Paolo's learning notes

Cognitive Reframing

How to change how we interpret past experiences?

  • There is a method called Cognitive reframing that consists in the following steps:
    1. Identify the past experience that we want to reinterpret
    2. Identify what is the thought that is useless and bring us to feel negative emotions.
    3. Do what follows:
      1. Question the thought to prove that it is not always true
      2. Find other meanings of the past experience that are more useful and bring us to feel positive emotions.
  • Although I think that reframing a past experience only by question the thought and find useful meanings is not sufficient and it is necessary also to live experiences that support the new meanings and beliefs.
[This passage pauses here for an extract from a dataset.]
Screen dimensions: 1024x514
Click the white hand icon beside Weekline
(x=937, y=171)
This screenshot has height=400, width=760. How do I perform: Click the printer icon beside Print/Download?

More in general reframing means considering a situation under a new perspective.

Cognitive Dissonance

What is the cognitive dissonance?

  • Cognitive dissonance is the situation we live when we receive new information that are in contrast with our existing beliefs.
  • When we experience cognitive dissonance, our brain tends to:
    • do not considerate the new information that are in contrast with our existing beliefs
    • reinterpret the new information to align them to our existing beliefs
    • find new information that supports our existing beliefs (confirmation bias) instead to be open to the new information and try to revision our beliefs.

References

  • Fattore 1%. Mazzucchelli L.

Psychological Flexibility

What is psychological flexibility?

Psychological flexibility is the ability to:

  • adapting to a situation, including the ones that cause us pain, and acting coherently with our values.
  • be aware of the present moment and all the emotions, thoughts and sensations we experience.
  • sometimes living in the future to clarify and plan goals, sometimes living in the past to lesson learned but always in a positive way without continuously returning on negative thoughts without taking action.
  • balance needs and values across various life domains.

Let’s say that Paul has an important test to do in few days. He would prefer to spend time doing other things and he is starting to feeling stressed and worried because of the test. Instead continuing to think about the test in negative way, he decides to remind himself that it is ok to feel stressed. He then thinks what he has done in the past to be adequately prepared for tests and he reminds himself that passing the test is very important to him.

Self Affirmation

What is self affirmation and why is it important?

Self affirmation means:

  • reflect on our own life values and on what matters for us
  • acknowledge that our life has value.

It is important because various researches suggest that self affirmation reduce stress level.

Higher stress level indicates low happiness and viceversa.

The stress is the result of a tension. A tension is caused by at least two difference forces that act in different directions.

Values

The topic of the importance to know our own life values to be happy is present in several books and courses (Benjamin Franklin – An American Life, Drive, Finding Purpose and Meaning In Life: Living for What Matters Most, Hagakure: The Book of the Samurai, Introduction to Self-Determination Theory, The Happiness Trap ).
So I decided to know more about it.

What are life values?

Life values are:

  • what is important for a person in his life.
  • beliefs

Why do we have life values?

Life values help us to decide how to behave in our life and what is the right thing to do. Therefore life values define our actions.

Mindfulness

What is mindfulness?

Mindfulness means awareness that arises through paying attention, on purpose, in the present moment, non-judgmentally.

Paying attention, on purpose, in the present moment means focusing on what we are feeling in the present moment with our senses.

Non judgmentally means letting go all the thoughts that may arise when we focus in the present moment.

What is mindfulness for? What are the main effects of mindfulness?

Mindfulness is mainly used to reduce the negative effects of our thoughts.